While that doesn’t sound as much fun, fun, fun as going to the beach or hanging at water parks, the time your student-athlete spends upping their game, researching colleges and reaching out to coaches is time well spent and could pay off down the road. No student-athlete ever said, “I wish I had started the process later,” and summer is a golden opportunity to devote one’s attention to recruiting. These are 90 precious days when there are no classes or assignments give or take. Coaches themselves are using their summer to check student-athlete emails, watch recruiting videos, organizing whiteboards, attending camps or tournaments and, if in accordance with recruiting rules, bringing recruits on campus or visiting them in their homes.
So what should your student-athletes be doing this summer to help put them in the best position to merit recruiting consideration? Here are some tips:
Focus on getting better
The recruiting process can be overwhelming and frustrating at times. That’s why Taylor Land, assistant men’s basketball coach at St.

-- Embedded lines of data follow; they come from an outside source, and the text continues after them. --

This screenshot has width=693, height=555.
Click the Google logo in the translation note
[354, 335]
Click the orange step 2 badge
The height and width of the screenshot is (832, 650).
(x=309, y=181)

Edward’s University in Austin, Texas, recommends that rather than putting pressure on themselves to perform in front of college coaches in game situations, student-athletes instead “try and enjoy the process of getting better,” he observed in a recent phone interview.

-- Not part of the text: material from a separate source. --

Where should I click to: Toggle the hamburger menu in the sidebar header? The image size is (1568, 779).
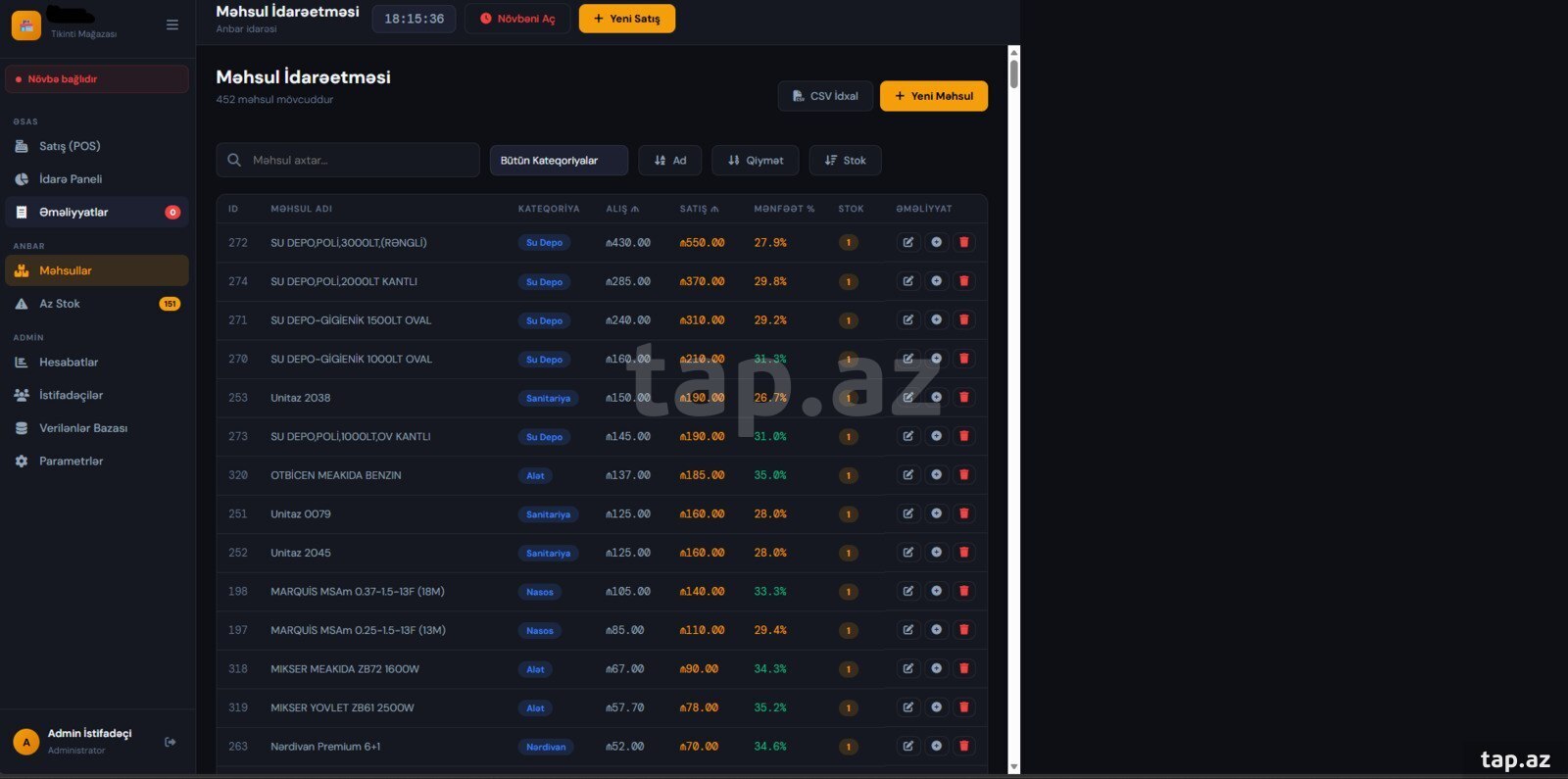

“You can get a phone call one day from a Division 1 coach that says he loves you, and all of a sudden you think you’re the best player in the state, or you can go two months without hearing from anybody and question whether you will play college sports. It’s such a roller coaster emotionally. Student-athletes should do as much as they can (during the summer) to reach out to coaches and keep tabs on their academics, but at the same time, really work on their skills. Your child may play four games over a weekend and think that’s making them a better player. There are benefits, for sure, but then they don’t do much during the week before playing in another tournament the next weekend. Improving your skill sets—getting a little better each day—adds up over the course of a summer. That will speak for itself once the season starts.”
Do your homework/take field trips
Summertime! No homework or studying. How should student-athletes spend that free time? “Homework and studying,” NCSA basketball recruiting coach Eric Vierneisel offers with a laugh. Specifically, he is referring to researching colleges and building a list of target schools. For extra credit, Vierneisel recommends using the summer months visiting college campuses. “You may not get the full picture of the campus (over the summer when most students are away),” he states, “but walk around; you get a feel for it. If you are making an unofficial visit, be sure to let (the athletic department know) you are coming so you could schedule an introduction prior to the visit. But even if you don’t meet with the coaches, it’s still worth it to see the campus.”
And as a reminder with the new NCAA rule change: Division 1 college athletic departments—this includes college coaches—are not allowed to be involved in a recruit’s unofficial visits until after September 1 of their junior year.
Attend camps and tournaments
From the recruiting questionnaire to participating in tournaments, recruiting is all about getting on a coach’s radar. Summer camps and tournaments can be an impactful way to get in front of coaches at your targeted schools. If it’s an overnight camp, recruits may have the opportunity to spend the night in a dorm, which will give them a better idea of the college experience on that campus. Camps and tournaments, Vierneisel further notes, offer another prime opportunity to stay proactive in the recruiting process. “Update coaches about your schedule and what team you’re playing for,” he recommends. “Invite them to come watch you play. That’s more useful than sending an email that just says, ‘Hi coach, how are you doing?’ Getting coaches to come see you play is a great summer goal.”
Coach Land agrees. Summertime recruiting efforts are all about staying relevant, he underscores. “A lot of kids figure, ‘If I’m good enough, I’ll get recruited.’ What they don’t realize is that coaches only have the time to recruit a handful of kids on a consistent basis. All of the other recruits are on a whiteboard. You’ll try to see a kid if you can (during a weekend tournament), but you’re going (with the purpose of seeing) 10-15 others. Communicating with coaches is always important. Showing you’re taking the initiative goes a long way. Coaches always want recruits who are low maintenance.”
Make your game plan
“Summer is a good time to set goals based on an honest evaluation of the previous season,” Vierneisel states. “Take stock and determine what you did well and on what you need to improve. Talk to your current club or high school coach; ask them where they see your role in the coming season and what you can to do increase that opportunity. Use the summer to attack those areas, and then toward the end of summer, set goals for the coming season. It’s important to keep getting better. If you don’t progress, your recruiting won’t progress.”
In all seriousness, while there’s work to be done, your athlete should still take time to relax and recharge and enjoy some activities outside of their sport. It’s a great way to help avoid burn out and start the next school year ready and refreshed.